Together with the Bill & Melinda Gates Foundation, USAID has strengthened the quality and availability of data on maternal nutrition by creating a new nutrition unit within the DHS Program and updating the DHS core questionnaire to include questions on maternal diets. New indicators incorporated into the DHS include maternal nutrition measures for minimum dietary diversity for women, coverage of nutrition counseling during antenatal care and pregnancy, and sources for women to obtain iron-containing supplements taken during pregnancy.
Next year, DHS surveys will be able to collect data on maternal diets, which will enable policymakers, implementers, and other decision makers to design policies and programs that better support maternal nutrition during the first 1,000 days.
USAID’s commitment to strengthening data has prompted the global community to re-examine data collection tools to further improve data quality. For example, in Nigeria, the DHS Program enhanced their data collection methods and tested innovations to improve the quality of data. The use of a new checklist allowed data collectors to gather more accurate weight and height measurements, conduct standard assessments, and provide a more comprehensive picture of malnutrition in the country. To further reduce data collection errors while in the field, the most recent DHS survey in Nigeria also shifted from paper questionnaires to an electronic version to make it easier to identify mistakes and track children who may need remeasurement.

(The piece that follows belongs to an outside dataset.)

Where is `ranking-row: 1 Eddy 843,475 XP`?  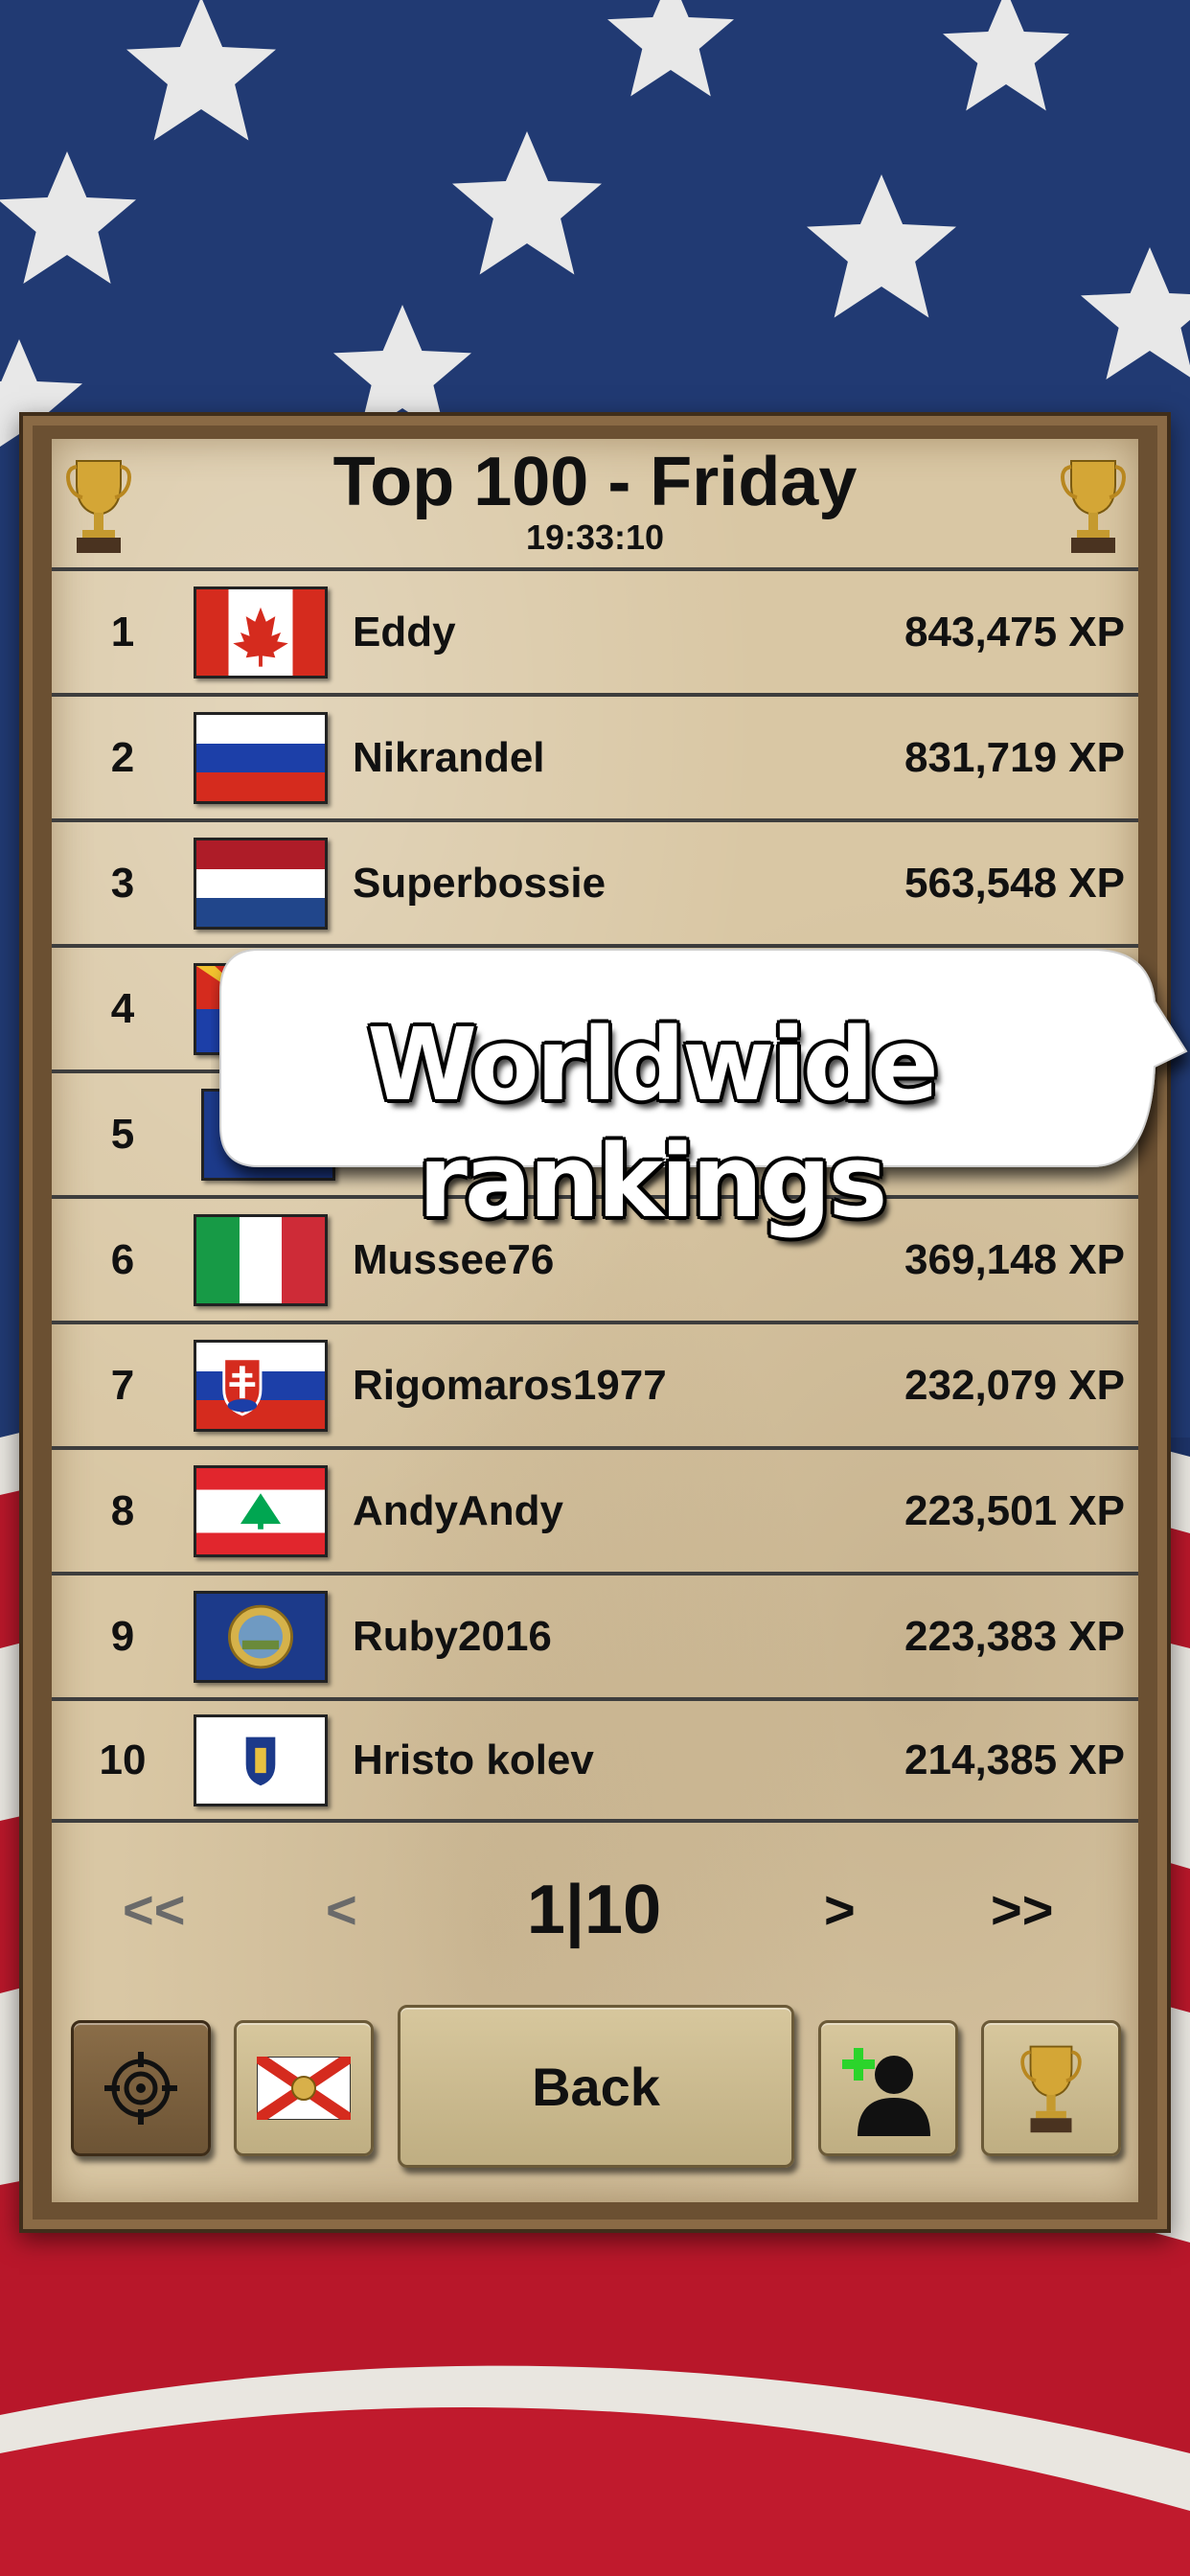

These adjustments will improve the quality of data collected for nutrition indicators in Nigeria as well as other countries in the future while supporting better country nutrition programs and policies.
Looking ahead, continued collaboration with the DHS Program, partner countries, and the private sector can improve data collection tools to help policymakers better understand and respond to the nutritional needs of vulnerable populations in low- and middle-income countries. With this global commitment, USAID has improved the monitoring of nutrition programming to understand the dietary practices of pregnant women and drive further reductions in maternal and child mortality in the years to come.